Cara dan pandangan hidup Sumeria (“Sumerisme”) itu menjadi model bagi umat manusia selama
5000 tahun, yaitu sejak tumbuhnya masyarakat berkota (citied society) pertama di Sumeria
sampai dengan dimulainya Abad Teknik di Eropa Barat Laut. “Sumerisme” merupakan dasar
pola kebudayaan manusia sejagat, meskipun di sana-sini, misalnya di pedalaman Afrika, Pulau
Irian, dan Australia, masih terdapat kelompok orang-orang yang belum mengenalnya sama
sekali, bahkan sampai sekarang. Sungguh, sejak masa Sumeria itulah umat manusia benar-benar
memiliki “Peradaban” dan memasuki “Zaman Sejarah”.
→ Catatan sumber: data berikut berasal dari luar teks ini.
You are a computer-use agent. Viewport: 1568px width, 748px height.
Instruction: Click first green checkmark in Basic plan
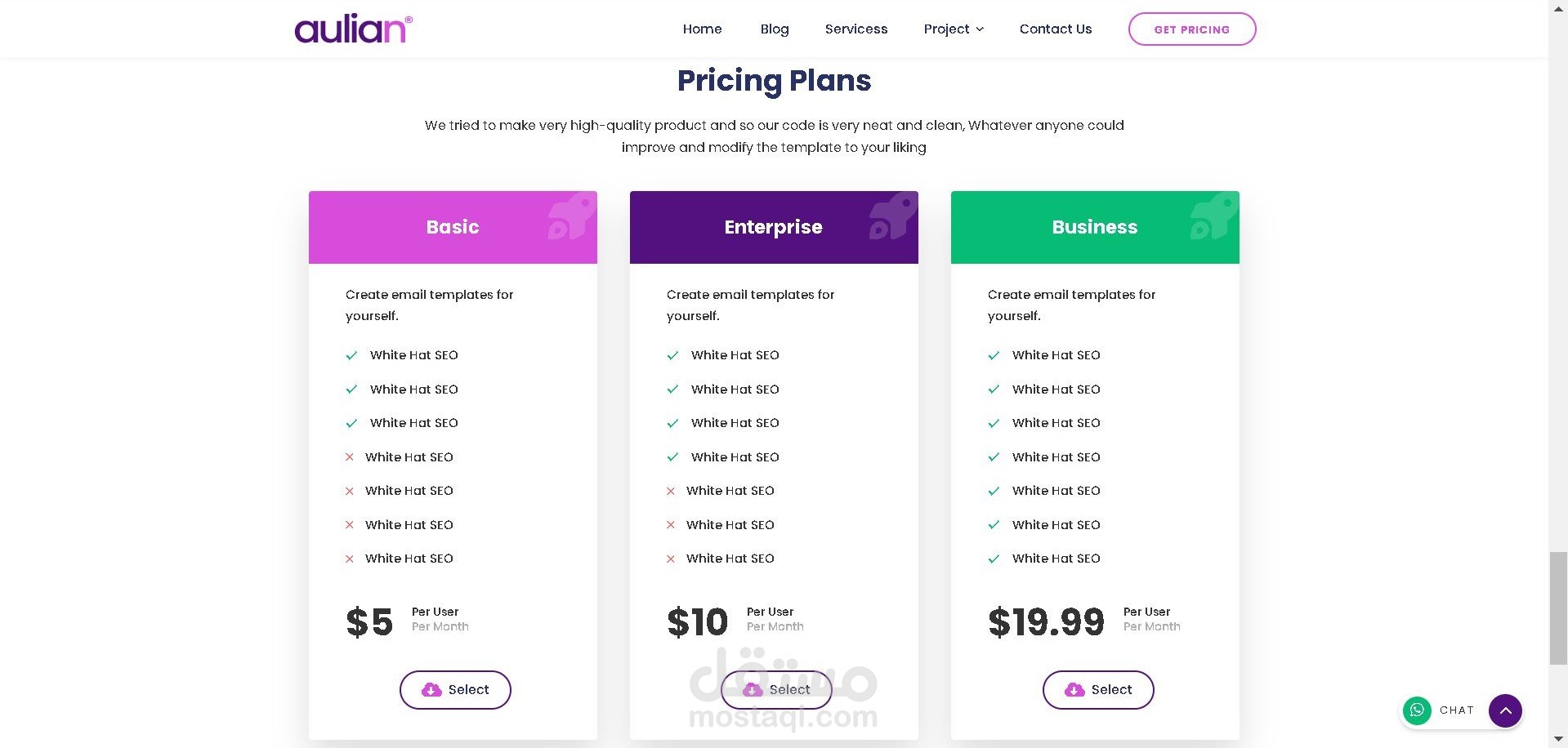point(351,355)
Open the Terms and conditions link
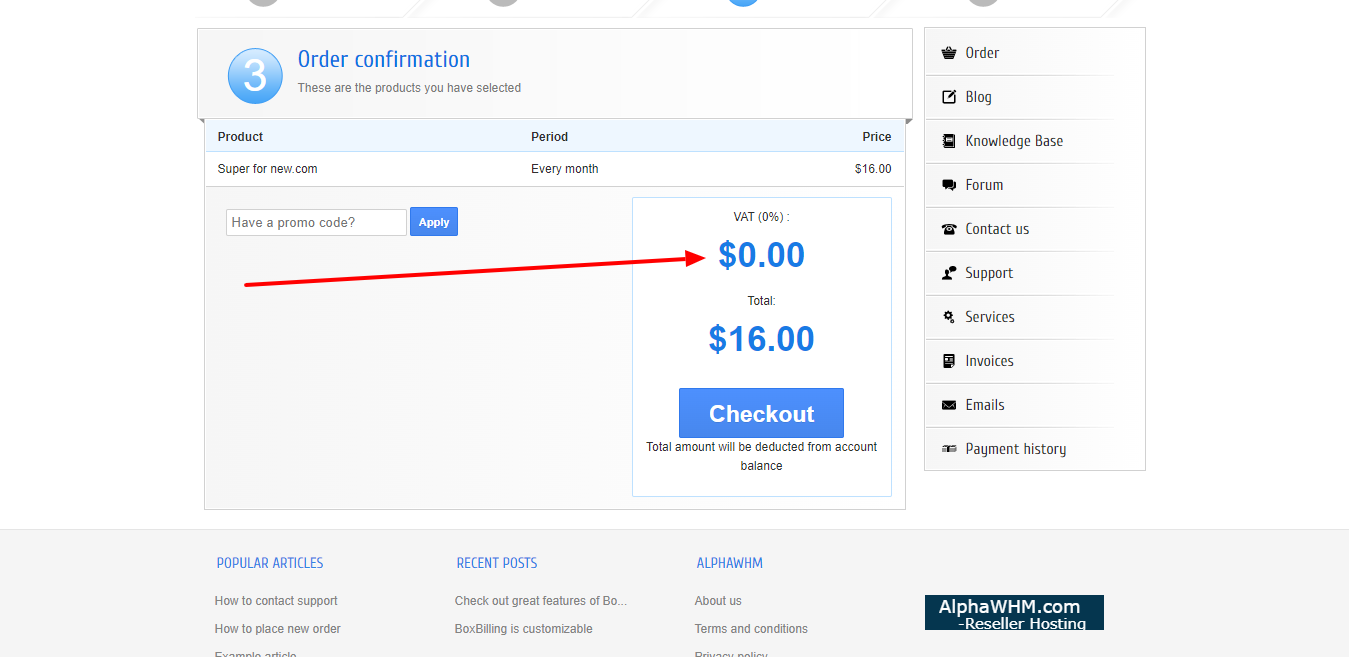 click(751, 628)
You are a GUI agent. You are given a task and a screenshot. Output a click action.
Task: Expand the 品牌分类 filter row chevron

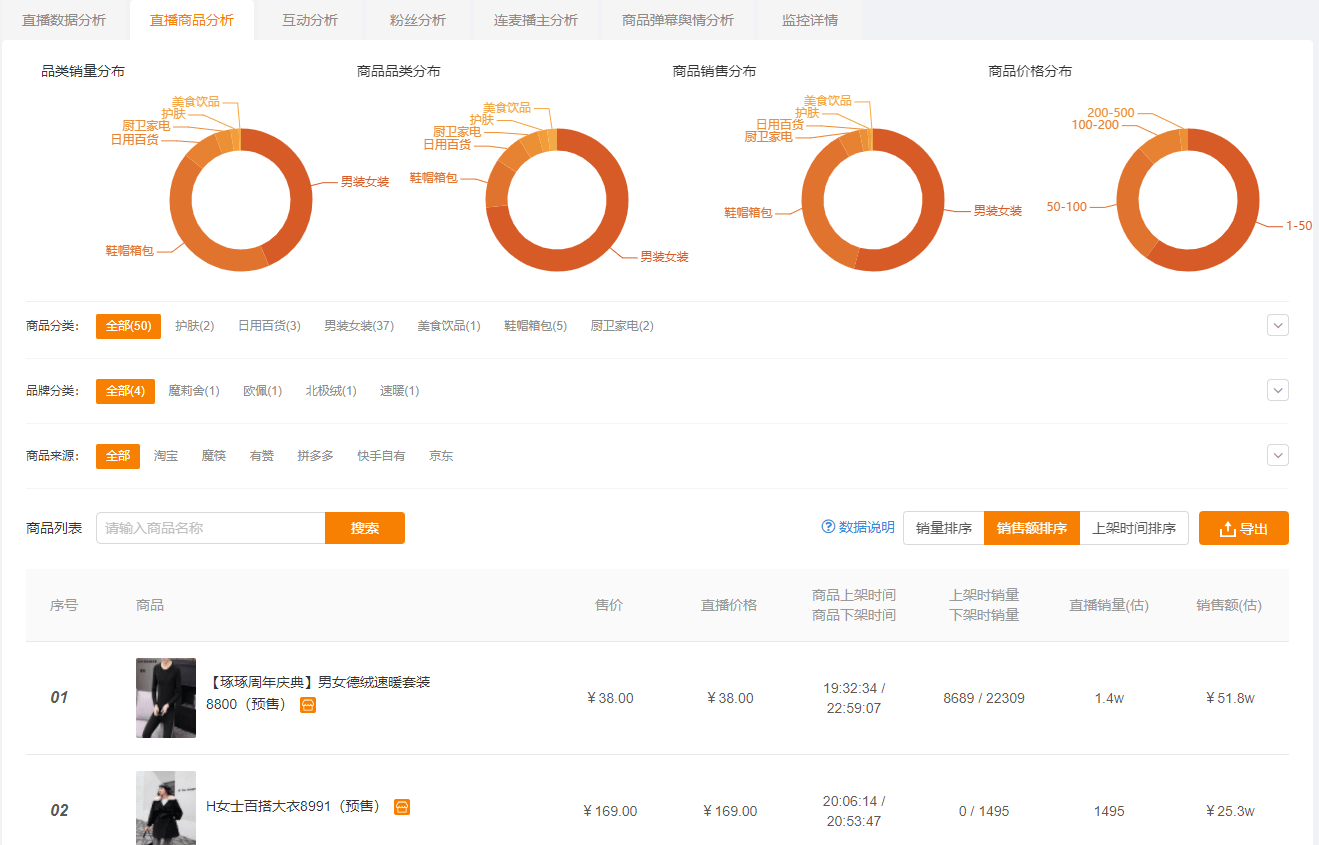click(1277, 390)
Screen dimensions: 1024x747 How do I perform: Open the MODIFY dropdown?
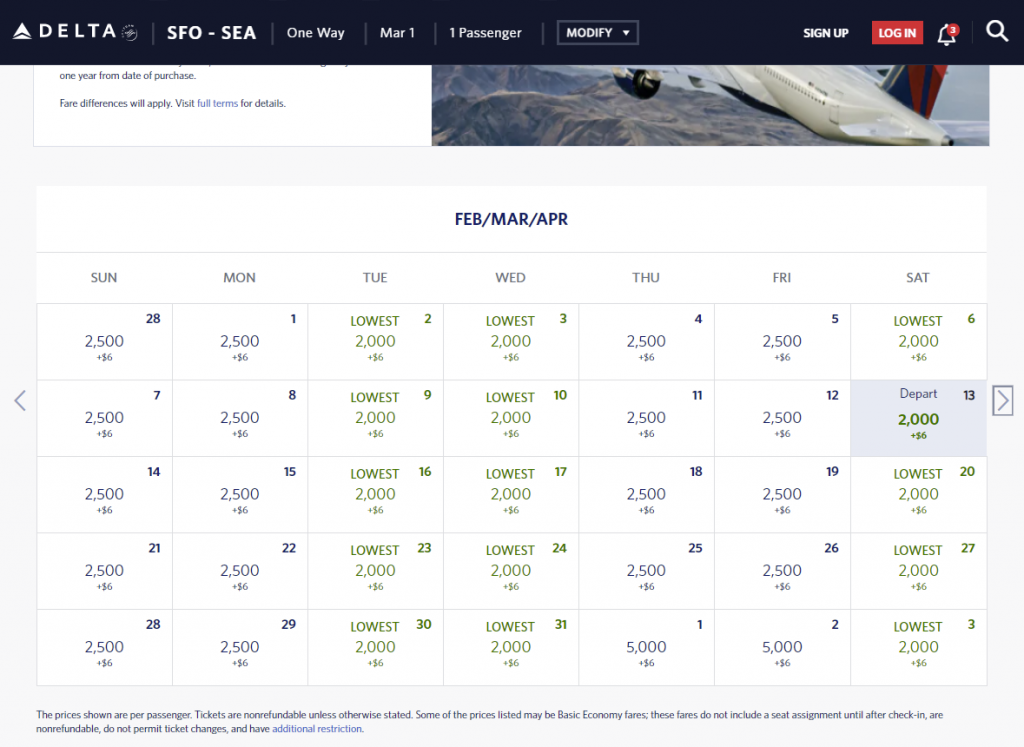597,32
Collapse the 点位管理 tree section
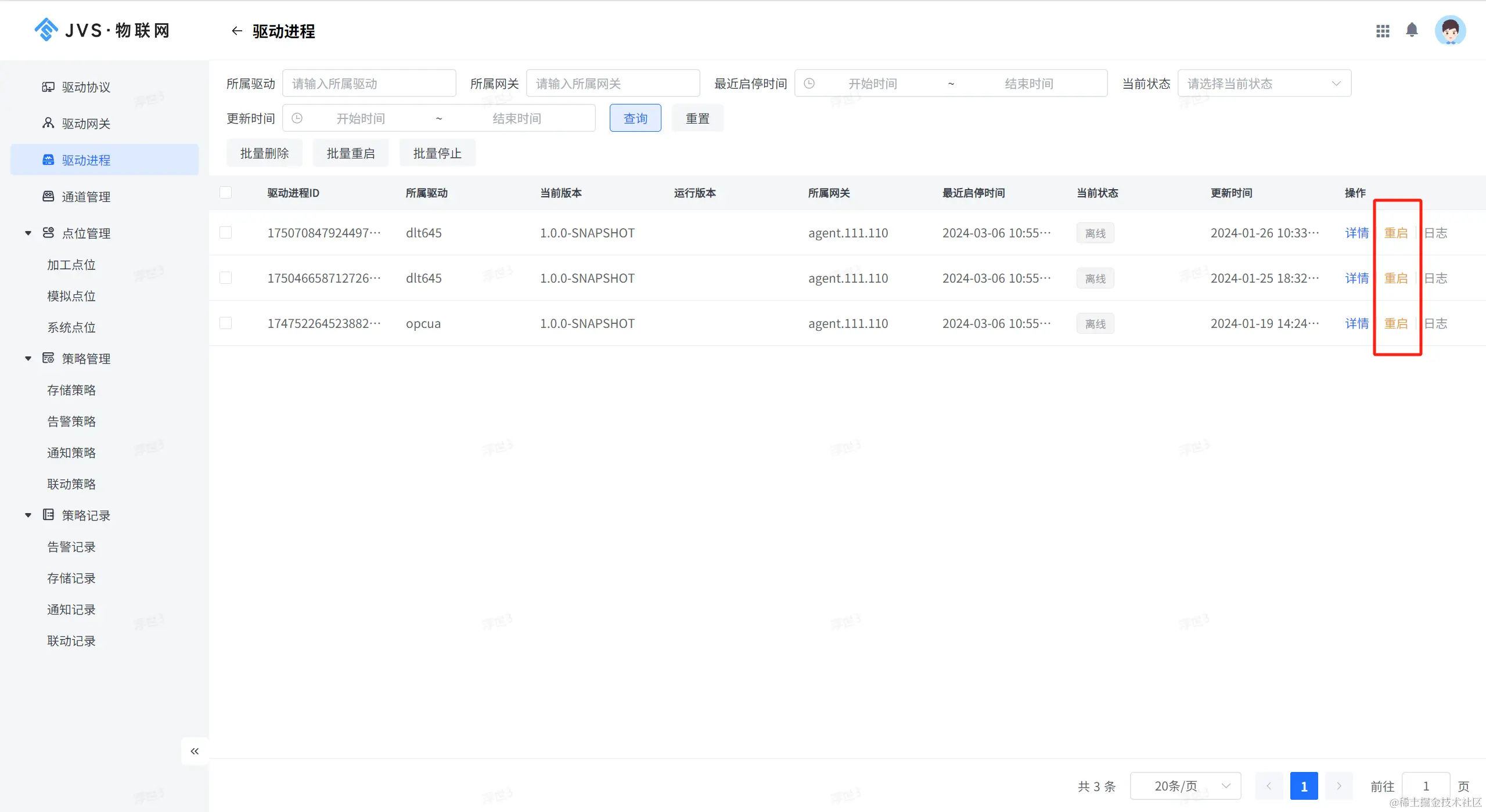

Yang segera terlanda oleh gelombang “Sumerisasi” itu ialah kalangan bangsa-bangsa Semit di
sekitar Mesopotamia, kemudian bangsa Mesir di Lembah Nil dari kalangan ras Hamit, menyusul
bangsa-bangsa Persia, Yunani, dan India dari kalangan ras Arya. Bangsa-bangsa lain yang lebih
jauh dari Lembah Mesopotamia, melalui perkembangan dan pengaruh berantai, juga akhirnya
terkena oleh arus “Sumerisasi” , seperti ditunjukkan oleh “bangsa” Jawa setelah kedatangan
orang-orang “berperadaban” dari India.

Abad Agraria itu terus-menerus mengalami perkembangan secara progresif, dengan perbaikan
tidak saja dalam hal-hal yang bersangkutan dengan pertanian, tetapi lebih penting lagi
peningkatan konsep kemanusiaan yang mendasarinya atau menjadi implikasinya. Peranan kaum
intelektual yang diwakili oleh golongan literati dari pranata keagamaan tetap berlanjut sebagai
sumber kreativitas dan inovasi. Dalam perkembangan lebih lanjut, pengetahuan tulis-baca
menjadi tidak terbatas hanya kepada kalangan agama, tetapi meluas ke kalangan-kalangan lain
juga. Puncak dari “Sumerisme” itu, dalam artiannya sebagai peradaban duniawi dalam bentuk
masyarakat berkota (citied society) dengan dasar ekonomi agraris dan dengan pengembangan
serta peningkatan optimal aspek kemanusiaannya, ialah Dâr al-Islâm yang berhasil mendominasi
umat manusia selama paling sedikitnya delapan abad.